The output is a table. Each row describes one test method. The columns fall into two groups:

Structural data (always present)

These columns are derived directly from the source code, without any AI involvement. They are deterministic and do not change between runs unless the source changes.

Column Present when Meaning
fqcn Always Fully qualified class name — the package/namespace and class that contains this test
method Always The name of the test method
loc Always Inclusive line count of the method declaration
tags Always Source-level tag values declared on the test (e.g. security, auth) — @Tag in Java, [Category]/[Trait] in C#
display_name Always Display name declared on the method (e.g. @DisplayName in Java, [Fact(DisplayName=…)] in C#); empty when absent
content_hash -content-hash flag SHA-256 fingerprint of the enclosing class source — enables revision traceability

AI enrichment (present when AI classification is enabled)

These columns are produced by an AI model that reads the test method body and classifies it according to a security taxonomy.

Column Present when Meaning
ai_security_relevant AI enabled true if the AI determined this method tests a security property; false otherwise
ai_display_name AI enabled A human-readable description of what the test is verifying (e.g. SECURITY: auth — login rejects expired tokens)
ai_tags AI enabled Security taxonomy tags assigned by the AI (e.g. auth, crypto, injection)
ai_reason AI enabled The AI's rationale for its classification — one or two sentences explaining why the method is or is not security-relevant
ai_interaction_score AI enabled A measure of test quality; see below
ai_confidence AI enabled + -ai-confidence The AI model's certainty in its classification, from 0.0 (uncertain) to 1.0 (certain)
tag_ai_drift -drift-detect flag Compares source @Tag("security") annotation against AI classification; see below

Understanding the interaction score

The ai_interaction_score column measures a specific weakness in test design that is particularly dangerous in the security domain. It answers the question:

Does this test verify the outcome, or does it only verify that certain methods were called?

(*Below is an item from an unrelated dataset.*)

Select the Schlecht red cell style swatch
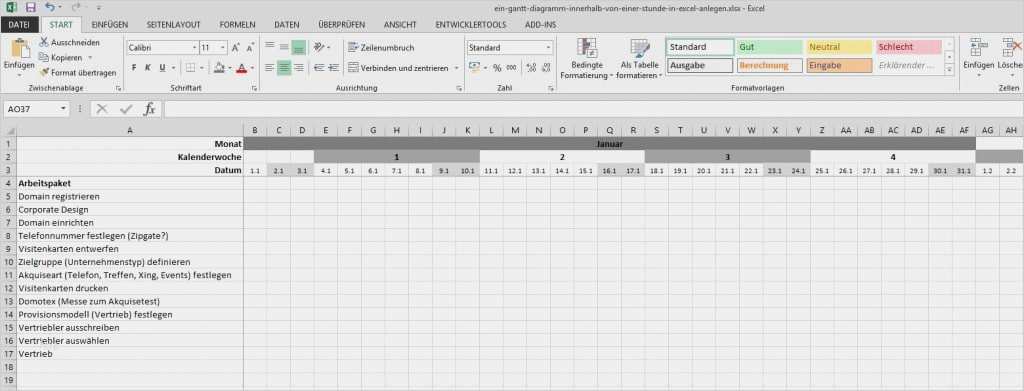 pos(908,47)
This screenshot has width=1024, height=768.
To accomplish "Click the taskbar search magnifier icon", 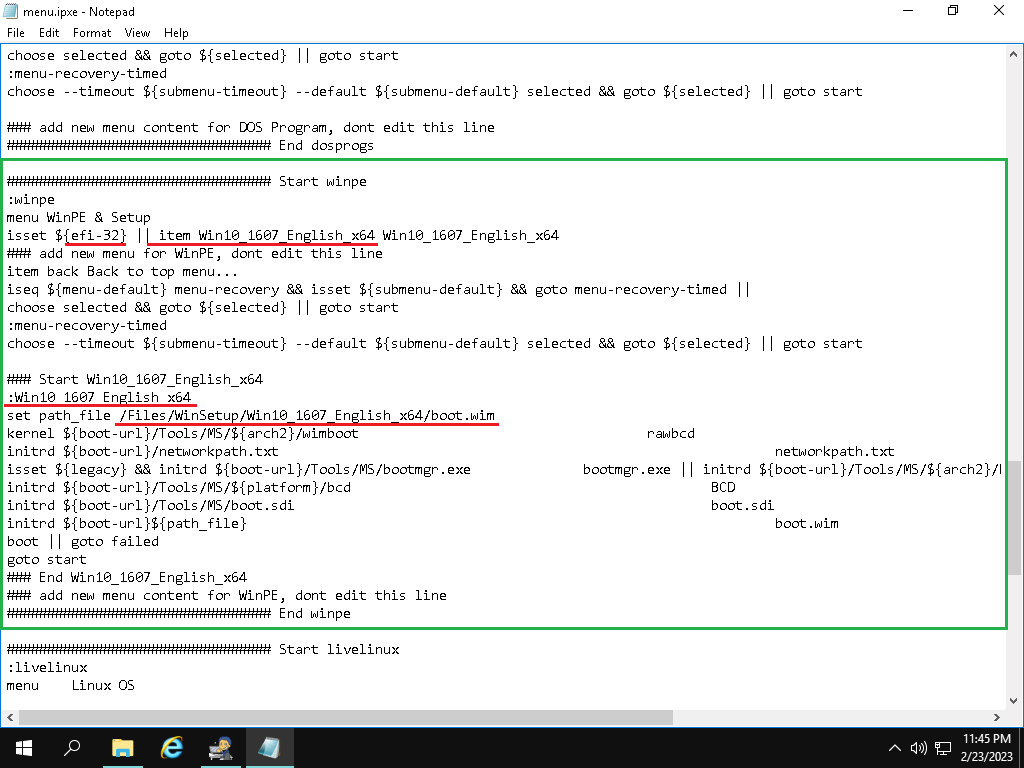I will (x=72, y=747).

Score Meaning in plain English
0.0 The test checks the actual result — a return value, a thrown exception, a database state. This is the strongest form of security test.
1.0 The test only verifies that certain methods were called, without checking what they returned or what state they produced.
Values in between Mixed: some outcome assertions alongside interaction-only checks.

Why this matters

Consider a test named shouldStoreEncodedPassword. If that test only verifies that the password encoder was called — but does not check that the encoded value was actually stored, that the plaintext was discarded, and that the stored form is used for authentication — then it provides no real security evidence. The test will still pass even if the encoding logic was removed from production code, as long as the encoder method was still invoked.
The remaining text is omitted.